Brock Gonyea sings “Hello Walls” in a video he posted on his Facebook page in January.
“I just think the passion behind it, how I was just feeling at the time, going through the breakup — I think all of that together made for a perfect storm,” he said.
The thousands of commenters on Gonyea’s video mostly skew country-western.
“Come to Oklahoma. It’s cowboy country,” one commenter writes. Another exhorts, “Son you have a future here and you need to get sponsors n head to Nashville.”
“The song I released was a country song, but I’m not necessarily a country artist,” Gonyea said. “I mean, don’t get me wrong, I love country, but I also love all of it. I love folk, punk rock. I love everything. Lately I’ve been listening to a lot of Nirvana.”

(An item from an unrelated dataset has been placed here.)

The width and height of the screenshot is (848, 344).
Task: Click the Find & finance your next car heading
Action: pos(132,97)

Gonyea has both vocal and stylistic range. At last month’s Tupper Lake’s Got Talent show, he performed a note-climbing rendition of “Unchained Melody.” This past week he uploaded a folky Tim Buckley song to his Facebook page. As a kid, he says, he had a sort of awakening listening to AC/DC.

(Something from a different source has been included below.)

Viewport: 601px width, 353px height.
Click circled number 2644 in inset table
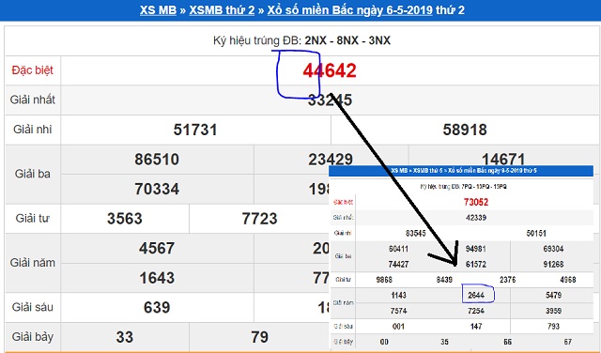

But there was something in his take on Nelson’s twangy classic that resonated. Since the “Hello Walls” video was posted, Gonyea has been contacted by numerous admirers, would-be advisers, producers and record label executives.
“I’ve heard from so many people,” Gonyea said. “From record labels, CEOs, Nashville and music producers in Ireland who have won Grammys. This one guy won a Grammy for producing a Stevie Wonder record. Crazy, ridiculous people have gotten a hold of me just through that video.”

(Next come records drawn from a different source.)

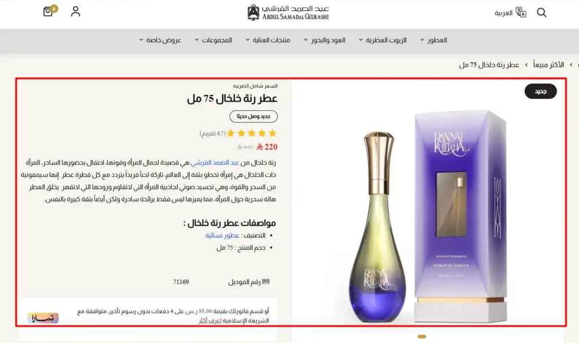Expand the العطور menu dropdown

[433, 40]
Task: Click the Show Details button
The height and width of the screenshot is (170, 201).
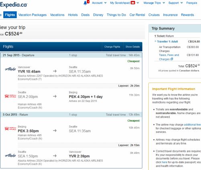Action: [x=133, y=47]
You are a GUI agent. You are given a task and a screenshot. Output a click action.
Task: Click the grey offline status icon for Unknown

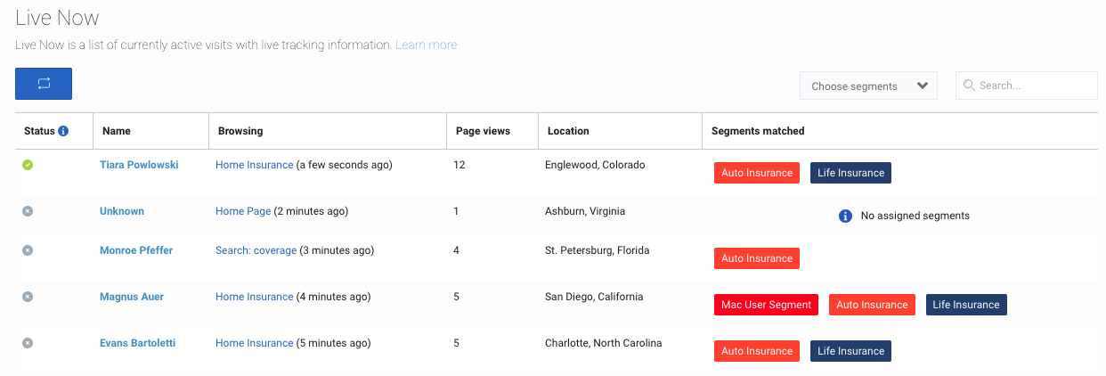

Even the uncle of Dallas Cowboys quarterback Dak Prescott has reached out to Gonyea to offer advice and support.
Though this most recent bit of success may be new to Gonyea, music is old hat to him and his family.
“The Gonyea side of my family is deeply rooted in music,” he said. “My grandfather played in country-western bands all over the North Country. My uncle Rick played all over the place, too. He was a really impressive country-western singer and guitar player. I inherited his guitar that he bought in the 1970s. But my father probably has the coolest story of them all.”
After graduating high school, Brock’s father Bruce Gonyea went to work at a plywood manufacturer in Tupper Lake. One evening, while working overtime to clean out a 10-foot clipper — a sort of wood veneer peeling machine — he lost four fingers on his left hand when two co-workers turned the machine on without seeing him.
“He restrung the guitar backwards and relearned how to play backwards,” Gonyea said.
“That to me, if I experienced anything like that, I would’ve just thrown my hands up in the air and quit.”
Though Gonyea’s father set a powerful example of persistence, Bruce Gonyea admits his son has an innate drive and talent.
“When he was just a little kid, I’d sit in my office playing and singing, and he’d listen in and sing along and say he wanted to play guitar, too,” he said. “But he really taught himself how to play, and by the time he was 10 or 11, he was better than most of us.”
While a senior at Tupper Lake High School, having completed all of the credits he would need to graduate, Gonyea approached music teacher Liz Cordes about taking an open-ended independent class where students are encouraged to explore music on their own terms.
“That he sought me out for this independent music study really speaks volumes to the kind of drive he has,” Cordes said.
“We had a sort of shortage of space,” she added. “So Brock would sit out in the hallway and work on his range and guitar playing. I think kids would purposely sign out of class when they knew he was playing and take the long way around to the bathroom just so they could watch him singing in the hall.”
His co-workers at the Wawbeek Quick Stop also see something special in Gonyea.
“I’ve known Brock since I was a kid,” Josh Scranton said. “We call him the golden child.”
With summer approaching and a larger number of gigs ahead of him, Gonyea has already reduced his hours at the gas station, opting to focus on music. Scranton doesn’t seem to mind.
“You don’t want to get stuck at Wawbeek,” he said. “He’s got more talent than punching people out at the register.”
Gonyea’s next show will be Friday, May 5 at his sister’s diner, Ohana’s, 284 Park St., Tupper Lake.